Report recommends safety regulation of technology systems to tackle weight-based medication errors

This is the finding of our national investigation focused on weight-based medication errors in children.

The reference event we examined to highlight the impact of the safety risks involved Felicity, a four-year-old girl who was given 10 times the intended dose of dalteparin (a blood thinner) five times over the course of one weekend. A subsequent CT scan showed she had a bleed on the brain, which could have been contributed to by the medication.

Prescribing errors

Studies show that prescribing errors are the most frequent type of medication error in children’s inpatient settings. Prescribing medications for children is complex because prescriptions must be tailored to the individual child based on several parameters such as weight, age, gestation and body surface area.

Our investigation examined the patient safety risks that relate to prescribing medications to children and our findings cover three areas:

• Implementation of ‘off the shelf’ electronic prescribing systems.
• Co-ordination of multi-disciplinary teams and decision making.
• Checking of medication.

‘Off the shelf’ electronic prescribing systems

Six of the 16 findings were focused on the implementation of ‘off the shelf’ electronic prescribing systems in specific contexts, particularly in paediatric prescribing. A significant finding was that some electronic prescribing and medicines administration systems may not currently be registered as medical devices in line with the Medical Device Regulations 2002, despite meeting the criteria.
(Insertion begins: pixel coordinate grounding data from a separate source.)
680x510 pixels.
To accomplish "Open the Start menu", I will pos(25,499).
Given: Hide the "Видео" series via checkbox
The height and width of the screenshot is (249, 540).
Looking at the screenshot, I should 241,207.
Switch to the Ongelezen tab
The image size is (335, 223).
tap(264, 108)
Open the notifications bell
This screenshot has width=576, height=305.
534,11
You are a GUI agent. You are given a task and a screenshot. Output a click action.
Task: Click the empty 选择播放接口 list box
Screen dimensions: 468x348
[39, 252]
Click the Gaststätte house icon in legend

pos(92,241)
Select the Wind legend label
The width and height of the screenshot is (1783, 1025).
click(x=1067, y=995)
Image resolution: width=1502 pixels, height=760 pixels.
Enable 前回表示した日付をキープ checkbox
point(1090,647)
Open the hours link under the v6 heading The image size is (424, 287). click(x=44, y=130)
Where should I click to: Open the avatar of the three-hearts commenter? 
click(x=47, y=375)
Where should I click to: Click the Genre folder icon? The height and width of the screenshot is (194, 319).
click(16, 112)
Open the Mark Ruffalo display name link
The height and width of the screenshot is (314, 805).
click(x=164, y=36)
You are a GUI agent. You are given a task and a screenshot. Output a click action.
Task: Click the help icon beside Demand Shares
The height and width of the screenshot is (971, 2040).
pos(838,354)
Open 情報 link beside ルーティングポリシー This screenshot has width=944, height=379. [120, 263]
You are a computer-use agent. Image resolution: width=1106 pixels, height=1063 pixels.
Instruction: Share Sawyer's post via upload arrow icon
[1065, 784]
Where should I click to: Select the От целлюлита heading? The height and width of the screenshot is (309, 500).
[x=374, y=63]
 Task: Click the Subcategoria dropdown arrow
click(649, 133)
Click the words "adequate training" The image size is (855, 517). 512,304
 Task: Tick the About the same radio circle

As a result of this finding, we have recommended that the Medicines and Healthcare products Regulatory Agency (MHRA) works with the manufacturers of electronic prescribing and medicines administration (ePMA) systems to provide guidance on their obligations under the Regulations, if their systems meet the criteria for a medical device.

We have also made a safety observation suggesting that manufacturers of ePMA systems conduct assessments of their products against the relevant regulations, to identify whether they meet the definition of a medical device and if so, to ensure associated regulatory requirements are met.

Co-ordination of multi-disciplinary teams and decision making

A further five findings in the report examined the theme of co-ordination of multi-disciplinary teams and decision making. For example, identifying that email discussions may be being used for discussion of critical decisions in relation to patient care, with limited dissemination to the wider team.

Checking of medication

Another five findings focused on understanding the factors which contribute to reduction in the effectiveness of checking of medication as a barrier. For example, environmental layouts and limited resource resulted in workarounds.

Alongside the safety recommendation made to MHRA, others were made focusing on identifying best-practice principles for paediatric ward rounds:

• Assessing whether future research on processes for second checking medication would be feasible and add value.
• Clarifying to organisations their responsibilities for digital clinical safety.
• Reviewing whether a provider’s assurance of its compliance with the Clinical Risk Management standard can form part of the Care Quality Commission’s regulatory model.